TUCKER CARLSON, FOX NEWS: Yesterday, a piece in The New York Times asked what appeared to be a pretty straightforward question: “When Will New York City Reach the Peak of Its Outbreak?” That’s something you’d think epidemiologists could answer with some precision. As it turns out, no they can’t. Governor Andrew Cuomo predicted the peak will come this week. The head of New York-Presbyterian hospital predicted April 15. The state’s health commissioner, meanwhile, thought late April, or maybe early May. The predictions differed by up to a full month. At a time when New York is quarantined and people are dying, that’s an awfully big range. Howard Markel, a physician and professor at the University of Michigan, summed up the current state of knowledge this way, quote: “In reality, we don’t know.”

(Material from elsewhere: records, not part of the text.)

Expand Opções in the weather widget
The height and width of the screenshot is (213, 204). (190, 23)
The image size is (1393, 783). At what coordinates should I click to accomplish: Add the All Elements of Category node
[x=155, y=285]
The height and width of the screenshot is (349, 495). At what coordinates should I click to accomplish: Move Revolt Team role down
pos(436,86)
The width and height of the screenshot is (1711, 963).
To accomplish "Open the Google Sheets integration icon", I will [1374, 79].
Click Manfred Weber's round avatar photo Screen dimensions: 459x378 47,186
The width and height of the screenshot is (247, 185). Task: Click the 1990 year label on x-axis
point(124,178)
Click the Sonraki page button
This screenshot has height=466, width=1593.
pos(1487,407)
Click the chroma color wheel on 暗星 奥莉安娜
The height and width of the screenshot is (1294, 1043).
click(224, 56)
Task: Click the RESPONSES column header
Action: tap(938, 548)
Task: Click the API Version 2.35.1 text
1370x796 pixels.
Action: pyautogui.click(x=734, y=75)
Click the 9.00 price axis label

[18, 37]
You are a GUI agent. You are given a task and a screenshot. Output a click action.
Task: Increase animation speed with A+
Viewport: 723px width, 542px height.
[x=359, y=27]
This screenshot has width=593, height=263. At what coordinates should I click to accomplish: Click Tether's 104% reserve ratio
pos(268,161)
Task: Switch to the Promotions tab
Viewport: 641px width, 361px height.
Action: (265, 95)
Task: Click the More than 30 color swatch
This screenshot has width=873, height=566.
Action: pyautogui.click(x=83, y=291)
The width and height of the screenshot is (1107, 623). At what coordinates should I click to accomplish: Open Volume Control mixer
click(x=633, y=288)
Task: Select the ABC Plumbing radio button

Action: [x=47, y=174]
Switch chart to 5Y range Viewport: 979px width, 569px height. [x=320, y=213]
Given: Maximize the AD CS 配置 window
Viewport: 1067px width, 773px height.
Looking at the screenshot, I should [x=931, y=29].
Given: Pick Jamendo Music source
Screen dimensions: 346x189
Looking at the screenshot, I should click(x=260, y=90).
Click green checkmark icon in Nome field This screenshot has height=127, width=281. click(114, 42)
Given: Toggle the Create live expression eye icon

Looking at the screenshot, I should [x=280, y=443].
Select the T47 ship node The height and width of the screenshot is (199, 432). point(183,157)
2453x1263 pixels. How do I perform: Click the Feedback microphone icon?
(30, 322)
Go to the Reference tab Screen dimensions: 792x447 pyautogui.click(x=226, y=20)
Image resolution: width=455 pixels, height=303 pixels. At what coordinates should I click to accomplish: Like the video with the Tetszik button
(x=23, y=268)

No, we don’t. In fact, a close look at the data suggests the peak of the epidemic in New York may have already passed, five days ago. On April 2, 1427 people were hospitalized for coronavirus in New York. That’s the highest number so far recorded. The next day, the total dropped to 1095. On Sunday, it fell to only 358. In the last two days, new hospitalizations have ticked up once again, but they’re still below last Thursday’s peak. If this trend holds, the worst may already be over for New York.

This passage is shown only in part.